3. The railway vehicle body structure according to claim 2, wherein l1=80 mm, l2=95 mm, and the radius l3=50 mm of the headwall angle.

4. The railway vehicle body structure according to claim 1, wherein the thickness of the outer side rib plate of the end wall upper cross member at the near door opening is larger than the thickness at the far door opening.

5. The rail vehicle body structure of claim 1, wherein the door pillar outer web has a greater thickness on the door opening-proximal side (221) than on the door opening-distal side (222).

6. The railway vehicle body structure according to claim 1, wherein a first connecting portion (235) and a second connecting portion (236) are provided on the end wall connecting side of the corner post, the first connecting portion is overlapped with the outer side rib plate of the door post, the second connecting portion is overlapped with the inner side rib plate of the door post, and overlapping allowance is left on the first connecting portion and the second connecting portion, respectively.

7. The railway vehicle body structure according to claim 1, wherein a corner portion of the side wall connecting side of the corner pillar has a larger cross-sectional width than a cross-sectional width of the near side wall portion, and the corner portion has a cross-sectional width that tapers in a side wall direction, and a middle portion of the side wall connecting side is provided as an inflection point where the corner portion cross-sectional width is converted into the near side wall portion cross-sectional width.

8. The railway vehicle body structure according to claim 7, wherein the end wall connection side inner wall surface and the side wall connection side inner wall surface of the corner post are connected in transition by a diagonal rib plate (231).

9. The railway vehicle body structure according to claim 7, wherein a first rib plate (233) and a second rib plate (234) perpendicular to the side wall are sequentially provided in the side wall connecting side of the corner post.

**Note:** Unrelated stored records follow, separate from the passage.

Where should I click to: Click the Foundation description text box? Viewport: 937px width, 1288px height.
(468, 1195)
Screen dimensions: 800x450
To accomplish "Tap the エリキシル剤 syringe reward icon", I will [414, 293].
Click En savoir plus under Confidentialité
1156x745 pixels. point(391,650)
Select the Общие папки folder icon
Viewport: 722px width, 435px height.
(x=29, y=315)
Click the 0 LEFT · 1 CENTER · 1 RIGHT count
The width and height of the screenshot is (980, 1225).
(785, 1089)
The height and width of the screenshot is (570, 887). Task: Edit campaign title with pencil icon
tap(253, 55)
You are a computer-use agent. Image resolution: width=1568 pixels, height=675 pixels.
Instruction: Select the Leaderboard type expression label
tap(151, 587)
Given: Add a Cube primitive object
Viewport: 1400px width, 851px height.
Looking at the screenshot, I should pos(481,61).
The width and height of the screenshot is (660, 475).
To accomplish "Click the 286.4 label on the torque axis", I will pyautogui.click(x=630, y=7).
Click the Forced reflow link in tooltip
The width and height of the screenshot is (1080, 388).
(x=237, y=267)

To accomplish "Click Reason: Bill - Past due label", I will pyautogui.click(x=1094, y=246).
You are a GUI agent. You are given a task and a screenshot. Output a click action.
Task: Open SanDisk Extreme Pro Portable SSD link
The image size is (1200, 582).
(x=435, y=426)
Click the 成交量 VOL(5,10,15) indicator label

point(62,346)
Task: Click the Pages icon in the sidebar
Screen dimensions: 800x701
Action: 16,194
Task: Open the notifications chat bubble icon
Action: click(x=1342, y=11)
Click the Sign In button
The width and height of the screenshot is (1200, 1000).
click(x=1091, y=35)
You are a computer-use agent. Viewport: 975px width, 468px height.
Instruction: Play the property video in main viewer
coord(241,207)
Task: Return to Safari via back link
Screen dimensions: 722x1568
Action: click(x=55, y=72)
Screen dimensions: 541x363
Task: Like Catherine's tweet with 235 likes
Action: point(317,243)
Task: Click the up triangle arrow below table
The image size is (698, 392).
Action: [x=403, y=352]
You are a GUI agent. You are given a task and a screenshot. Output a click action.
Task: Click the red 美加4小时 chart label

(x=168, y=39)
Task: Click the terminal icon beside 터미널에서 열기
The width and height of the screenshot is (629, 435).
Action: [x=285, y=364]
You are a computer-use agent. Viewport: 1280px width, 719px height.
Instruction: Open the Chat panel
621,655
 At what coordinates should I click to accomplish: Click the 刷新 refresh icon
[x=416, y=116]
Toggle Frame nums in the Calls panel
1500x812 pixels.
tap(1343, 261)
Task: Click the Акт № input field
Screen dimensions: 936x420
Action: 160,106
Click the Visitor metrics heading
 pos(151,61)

10. A method of machining a through-passage mounting hole of a rail vehicle body structure according to any one of claims 1 to 9, characterized by comprising:

a. assembling and welding an upper cross beam of the end wall, a door upright post and an angle upright post into an end wall structure, and under a bench position, processing the end wall structure as an independent module to form a steel threaded sleeve/riveting nut mounting bottom hole used for a through channel sealing frame and a side guard plate;

b. machining a steel threaded sleeve/rivet nut mounting bottom hole used for a through channel pedal on an end beam of the underframe;

c. assembling and welding the end wall structure to the vehicle body;

d. a template (15) containing the residual through channel sealing frame mounting bottom holes is manufactured by taking the existing through channel sealing frame mounting bottom holes (16) at the lower edge of the outer ring of the door upright post as a reference, and the residual through channel sealing frame mounting bottom holes (17) are drilled on the outer vertical surface of the underframe end beam (13) in a matched mode through the processed template;

e. and (3) finishing the screwing-in and riveting operation of the steel threaded sleeve and the rivet nut on the machined mounting bottom hole, namely finishing.